[Data supplied Boundary: Start]
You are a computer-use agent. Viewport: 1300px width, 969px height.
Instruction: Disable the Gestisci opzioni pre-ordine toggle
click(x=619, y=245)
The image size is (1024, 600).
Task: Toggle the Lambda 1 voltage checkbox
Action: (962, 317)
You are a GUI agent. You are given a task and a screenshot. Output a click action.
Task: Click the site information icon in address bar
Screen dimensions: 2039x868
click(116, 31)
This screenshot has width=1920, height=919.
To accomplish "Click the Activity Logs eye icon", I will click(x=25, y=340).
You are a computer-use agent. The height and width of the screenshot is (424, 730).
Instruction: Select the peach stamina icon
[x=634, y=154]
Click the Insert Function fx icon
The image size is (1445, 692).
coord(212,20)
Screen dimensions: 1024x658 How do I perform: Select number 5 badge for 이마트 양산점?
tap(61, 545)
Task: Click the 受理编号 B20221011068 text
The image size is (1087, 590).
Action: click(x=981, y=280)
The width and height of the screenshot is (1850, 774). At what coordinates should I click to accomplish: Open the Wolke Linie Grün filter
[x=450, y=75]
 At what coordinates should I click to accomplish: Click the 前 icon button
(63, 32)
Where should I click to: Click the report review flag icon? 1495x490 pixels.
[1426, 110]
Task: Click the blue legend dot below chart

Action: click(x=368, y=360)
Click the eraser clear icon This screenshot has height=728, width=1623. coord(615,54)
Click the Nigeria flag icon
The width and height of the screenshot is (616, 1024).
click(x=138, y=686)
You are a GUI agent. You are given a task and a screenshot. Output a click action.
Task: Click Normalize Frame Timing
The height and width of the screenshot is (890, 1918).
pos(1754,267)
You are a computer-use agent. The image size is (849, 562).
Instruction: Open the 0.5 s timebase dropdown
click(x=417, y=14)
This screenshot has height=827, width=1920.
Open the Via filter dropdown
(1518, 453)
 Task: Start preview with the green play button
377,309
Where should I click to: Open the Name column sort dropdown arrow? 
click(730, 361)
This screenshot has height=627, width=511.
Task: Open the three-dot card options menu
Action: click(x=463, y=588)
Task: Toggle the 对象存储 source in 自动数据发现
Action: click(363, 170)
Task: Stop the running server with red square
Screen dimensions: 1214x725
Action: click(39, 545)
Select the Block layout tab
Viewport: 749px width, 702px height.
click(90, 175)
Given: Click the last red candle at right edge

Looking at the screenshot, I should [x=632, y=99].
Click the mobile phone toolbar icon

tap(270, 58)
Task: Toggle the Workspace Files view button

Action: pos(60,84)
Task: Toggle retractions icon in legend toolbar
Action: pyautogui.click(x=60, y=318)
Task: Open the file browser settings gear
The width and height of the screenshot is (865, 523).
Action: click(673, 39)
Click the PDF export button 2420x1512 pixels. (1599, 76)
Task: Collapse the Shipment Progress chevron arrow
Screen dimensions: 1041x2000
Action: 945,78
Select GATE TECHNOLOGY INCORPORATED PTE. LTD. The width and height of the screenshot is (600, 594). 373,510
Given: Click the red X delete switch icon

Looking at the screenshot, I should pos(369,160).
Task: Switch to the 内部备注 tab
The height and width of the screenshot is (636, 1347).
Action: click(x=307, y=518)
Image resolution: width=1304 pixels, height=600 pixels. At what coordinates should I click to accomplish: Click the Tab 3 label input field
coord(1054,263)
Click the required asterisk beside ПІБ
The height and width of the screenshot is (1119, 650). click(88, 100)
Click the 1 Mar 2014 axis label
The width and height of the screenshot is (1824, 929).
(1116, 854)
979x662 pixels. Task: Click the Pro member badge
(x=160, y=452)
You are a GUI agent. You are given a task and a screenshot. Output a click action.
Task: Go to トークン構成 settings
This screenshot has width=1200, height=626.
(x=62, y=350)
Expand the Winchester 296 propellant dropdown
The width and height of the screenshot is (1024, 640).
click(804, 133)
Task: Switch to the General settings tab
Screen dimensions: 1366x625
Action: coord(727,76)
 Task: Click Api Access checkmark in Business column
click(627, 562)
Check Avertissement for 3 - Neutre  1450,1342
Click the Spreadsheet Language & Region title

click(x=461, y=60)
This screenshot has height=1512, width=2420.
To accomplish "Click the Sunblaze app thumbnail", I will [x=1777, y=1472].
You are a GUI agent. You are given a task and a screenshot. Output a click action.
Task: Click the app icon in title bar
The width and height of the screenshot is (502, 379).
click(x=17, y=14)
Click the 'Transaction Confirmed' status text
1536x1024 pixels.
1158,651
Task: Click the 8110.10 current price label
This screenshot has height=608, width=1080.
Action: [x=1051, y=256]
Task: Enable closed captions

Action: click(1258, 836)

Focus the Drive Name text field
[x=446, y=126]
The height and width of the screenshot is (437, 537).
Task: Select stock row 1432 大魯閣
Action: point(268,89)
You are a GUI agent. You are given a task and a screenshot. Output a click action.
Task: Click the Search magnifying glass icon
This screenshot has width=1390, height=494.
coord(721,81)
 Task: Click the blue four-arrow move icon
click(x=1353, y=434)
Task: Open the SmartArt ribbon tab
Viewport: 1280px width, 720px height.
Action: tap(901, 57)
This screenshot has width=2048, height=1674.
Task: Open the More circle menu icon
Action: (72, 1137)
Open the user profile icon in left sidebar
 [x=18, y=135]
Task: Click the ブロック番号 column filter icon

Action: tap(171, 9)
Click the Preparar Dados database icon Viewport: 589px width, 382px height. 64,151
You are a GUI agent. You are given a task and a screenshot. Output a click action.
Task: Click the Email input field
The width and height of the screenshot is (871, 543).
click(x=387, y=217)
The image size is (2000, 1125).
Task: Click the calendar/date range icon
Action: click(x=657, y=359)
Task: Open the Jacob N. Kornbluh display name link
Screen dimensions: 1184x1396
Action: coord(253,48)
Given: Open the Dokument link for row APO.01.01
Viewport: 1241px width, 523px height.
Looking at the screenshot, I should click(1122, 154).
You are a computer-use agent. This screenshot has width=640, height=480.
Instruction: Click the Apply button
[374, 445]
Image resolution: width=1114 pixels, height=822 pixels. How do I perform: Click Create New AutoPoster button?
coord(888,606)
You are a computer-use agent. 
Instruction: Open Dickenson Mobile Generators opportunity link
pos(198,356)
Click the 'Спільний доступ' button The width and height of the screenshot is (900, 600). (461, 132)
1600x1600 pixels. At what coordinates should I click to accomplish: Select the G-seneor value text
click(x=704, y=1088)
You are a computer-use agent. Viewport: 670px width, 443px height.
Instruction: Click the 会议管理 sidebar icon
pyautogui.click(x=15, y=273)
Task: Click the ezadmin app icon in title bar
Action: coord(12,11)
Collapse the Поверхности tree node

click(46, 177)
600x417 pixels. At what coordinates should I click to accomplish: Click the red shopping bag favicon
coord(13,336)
[Data supplied Boundary: End]
Brief - The task calls for every line of the material that contains the string "settings".

Problem solution -
Task: Open the file browser settings gear
Task: Go to トークン構成 settings
Task: Switch to the General settings tab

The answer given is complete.